Schwarzer und roter Holunder

Kapitel 1 Rituale

Die langen hageren Finger glitten überaus zärtlich über den ausgebleichten rot-grün karierten Einband, des in die Jahre gekommenen Tagebuches. Ein paar wenige gräuliche Flecken zierten den weichen Stoff, dessen Farbe in den vielen Jahren an Intensität verloren hatte.

Aber nicht der Inhalt. Er war immer noch so bedeutend, wie eh und je. Jedenfalls für ihn.

Er wusste, dass es eigentlich nicht sein Eigentum war, doch wer außer ihm hatte noch das Recht es zu besitzen?

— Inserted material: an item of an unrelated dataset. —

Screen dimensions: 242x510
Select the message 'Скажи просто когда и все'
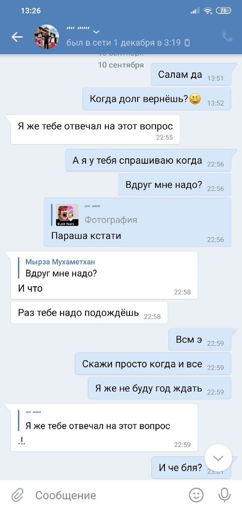[x=153, y=364]
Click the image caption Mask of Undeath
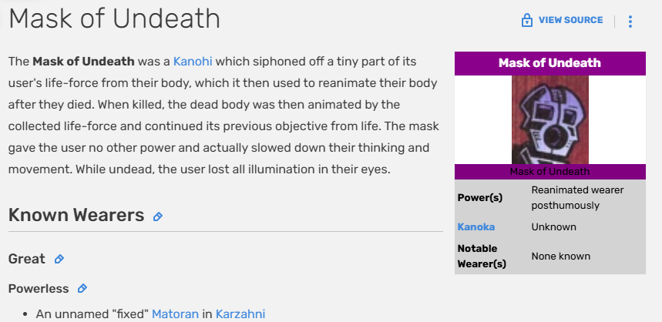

Keiner mehr außer ihm! Denn die Eigentümerin war nicht mehr am Leben und nur sie und ihn ging es etwas an, was darin zu lesen war.

Dennoch glaubte er, durch jedes Wort, das in diesem Buch geschrieben stand, ihre Nähe zu fühlen, sie atmen zu hören und sogar sie ganz nah bei sich zu spüren.

Wie lange war es her, dass diese Worte niedergeschrieben worden waren? Es schien ihm wie eine Ewigkeit zu sein, beinahe so fern wie ein anderes fernes Leben.

Langsam sank er in den ledernen abgewohnten Sessel hinein, ließ die Fingerkuppen über den Buchrand gleiten und schlug es schließlich beinahe zärtlich auf.

Der Inhalt dieses Tagebuches, war das Einzige, was ihm geblieben war, von dem Menschen, den er am meisten geliebt hatte, nein … dem Menschen, den er als Einziges geliebt hatte.

Lily Evans

Nur zwei Mal im Jahr holte er das Tagebuch von Lily aus seinem Versteck, um darin zu lesen. Das war am 30. Januar, Lilys Geburtstag und am 31. Oktober, das war ihr Sterbetag.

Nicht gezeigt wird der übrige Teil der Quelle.